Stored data
—————

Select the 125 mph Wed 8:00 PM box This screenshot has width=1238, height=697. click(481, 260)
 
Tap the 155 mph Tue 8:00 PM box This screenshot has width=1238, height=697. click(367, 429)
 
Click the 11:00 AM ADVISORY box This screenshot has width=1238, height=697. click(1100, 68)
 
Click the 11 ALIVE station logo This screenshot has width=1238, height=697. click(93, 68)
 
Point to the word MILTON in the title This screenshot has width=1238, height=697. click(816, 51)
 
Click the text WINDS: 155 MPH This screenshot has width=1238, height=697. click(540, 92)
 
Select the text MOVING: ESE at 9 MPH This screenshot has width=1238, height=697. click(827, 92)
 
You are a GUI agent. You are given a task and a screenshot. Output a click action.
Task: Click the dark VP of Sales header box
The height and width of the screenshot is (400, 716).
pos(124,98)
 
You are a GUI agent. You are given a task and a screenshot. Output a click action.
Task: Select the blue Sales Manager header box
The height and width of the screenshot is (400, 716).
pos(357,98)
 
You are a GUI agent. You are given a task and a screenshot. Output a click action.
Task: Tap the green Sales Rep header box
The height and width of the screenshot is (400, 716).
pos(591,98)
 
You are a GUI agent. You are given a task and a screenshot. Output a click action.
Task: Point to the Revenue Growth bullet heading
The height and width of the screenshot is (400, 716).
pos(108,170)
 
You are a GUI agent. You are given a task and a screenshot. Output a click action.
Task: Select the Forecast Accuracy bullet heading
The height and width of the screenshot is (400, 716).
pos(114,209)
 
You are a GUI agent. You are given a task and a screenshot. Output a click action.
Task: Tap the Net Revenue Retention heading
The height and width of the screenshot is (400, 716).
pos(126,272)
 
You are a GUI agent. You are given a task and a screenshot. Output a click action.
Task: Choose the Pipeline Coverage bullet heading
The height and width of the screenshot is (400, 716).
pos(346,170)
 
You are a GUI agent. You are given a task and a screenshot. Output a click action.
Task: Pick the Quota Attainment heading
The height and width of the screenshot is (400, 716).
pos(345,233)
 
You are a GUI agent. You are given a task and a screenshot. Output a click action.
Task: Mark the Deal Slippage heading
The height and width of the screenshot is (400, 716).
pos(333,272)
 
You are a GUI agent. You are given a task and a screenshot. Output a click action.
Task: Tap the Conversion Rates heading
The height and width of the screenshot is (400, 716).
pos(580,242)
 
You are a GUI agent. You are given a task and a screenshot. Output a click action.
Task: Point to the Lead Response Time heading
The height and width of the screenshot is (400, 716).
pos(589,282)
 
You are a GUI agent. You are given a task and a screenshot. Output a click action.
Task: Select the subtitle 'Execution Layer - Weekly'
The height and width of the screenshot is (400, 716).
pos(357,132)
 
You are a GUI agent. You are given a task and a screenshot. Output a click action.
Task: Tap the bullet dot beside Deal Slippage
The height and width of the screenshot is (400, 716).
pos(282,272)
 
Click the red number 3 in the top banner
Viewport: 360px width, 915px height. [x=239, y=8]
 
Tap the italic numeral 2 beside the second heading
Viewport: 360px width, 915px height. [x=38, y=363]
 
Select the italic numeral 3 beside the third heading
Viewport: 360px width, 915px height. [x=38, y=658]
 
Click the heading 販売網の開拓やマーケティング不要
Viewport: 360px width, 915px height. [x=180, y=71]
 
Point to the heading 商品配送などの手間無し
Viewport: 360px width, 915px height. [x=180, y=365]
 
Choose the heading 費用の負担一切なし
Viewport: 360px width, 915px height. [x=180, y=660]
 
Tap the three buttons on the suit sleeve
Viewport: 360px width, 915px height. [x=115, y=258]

—————

** Problem **
Reproduce every line of the data above verbatim.

** Output of the task **
Select the 125 mph Wed 8:00 PM box This screenshot has width=1238, height=697. click(481, 260)
 
Tap the 155 mph Tue 8:00 PM box This screenshot has width=1238, height=697. click(367, 429)
 
Click the 11:00 AM ADVISORY box This screenshot has width=1238, height=697. click(1100, 68)
 
Click the 11 ALIVE station logo This screenshot has width=1238, height=697. click(93, 68)
 
Point to the word MILTON in the title This screenshot has width=1238, height=697. click(816, 51)
 
Click the text WINDS: 155 MPH This screenshot has width=1238, height=697. click(540, 92)
 
Select the text MOVING: ESE at 9 MPH This screenshot has width=1238, height=697. click(827, 92)
 
You are a GUI agent. You are given a task and a screenshot. Output a click action.
Task: Click the dark VP of Sales header box
The height and width of the screenshot is (400, 716).
pos(124,98)
 
You are a GUI agent. You are given a task and a screenshot. Output a click action.
Task: Select the blue Sales Manager header box
The height and width of the screenshot is (400, 716).
pos(357,98)
 
You are a GUI agent. You are given a task and a screenshot. Output a click action.
Task: Tap the green Sales Rep header box
The height and width of the screenshot is (400, 716).
pos(591,98)
 
You are a GUI agent. You are given a task and a screenshot. Output a click action.
Task: Point to the Revenue Growth bullet heading
The height and width of the screenshot is (400, 716).
pos(108,170)
 
You are a GUI agent. You are given a task and a screenshot. Output a click action.
Task: Select the Forecast Accuracy bullet heading
The height and width of the screenshot is (400, 716).
pos(114,209)
 
You are a GUI agent. You are given a task and a screenshot. Output a click action.
Task: Tap the Net Revenue Retention heading
The height and width of the screenshot is (400, 716).
pos(126,272)
 
You are a GUI agent. You are given a task and a screenshot. Output a click action.
Task: Choose the Pipeline Coverage bullet heading
The height and width of the screenshot is (400, 716).
pos(346,170)
 
You are a GUI agent. You are given a task and a screenshot. Output a click action.
Task: Pick the Quota Attainment heading
The height and width of the screenshot is (400, 716).
pos(345,233)
 
You are a GUI agent. You are given a task and a screenshot. Output a click action.
Task: Mark the Deal Slippage heading
The height and width of the screenshot is (400, 716).
pos(333,272)
 
You are a GUI agent. You are given a task and a screenshot. Output a click action.
Task: Tap the Conversion Rates heading
The height and width of the screenshot is (400, 716).
pos(580,242)
 
You are a GUI agent. You are given a task and a screenshot. Output a click action.
Task: Point to the Lead Response Time heading
The height and width of the screenshot is (400, 716).
pos(589,282)
 
You are a GUI agent. You are given a task and a screenshot. Output a click action.
Task: Select the subtitle 'Execution Layer - Weekly'
The height and width of the screenshot is (400, 716).
pos(357,132)
 
You are a GUI agent. You are given a task and a screenshot. Output a click action.
Task: Tap the bullet dot beside Deal Slippage
The height and width of the screenshot is (400, 716).
pos(282,272)
 
Click the red number 3 in the top banner
Viewport: 360px width, 915px height. [x=239, y=8]
 
Tap the italic numeral 2 beside the second heading
Viewport: 360px width, 915px height. [x=38, y=363]
 
Select the italic numeral 3 beside the third heading
Viewport: 360px width, 915px height. [x=38, y=658]
 
Click the heading 販売網の開拓やマーケティング不要
Viewport: 360px width, 915px height. [x=180, y=71]
 
Point to the heading 商品配送などの手間無し
Viewport: 360px width, 915px height. [x=180, y=365]
 
Choose the heading 費用の負担一切なし
Viewport: 360px width, 915px height. [x=180, y=660]
 
Tap the three buttons on the suit sleeve
Viewport: 360px width, 915px height. [x=115, y=258]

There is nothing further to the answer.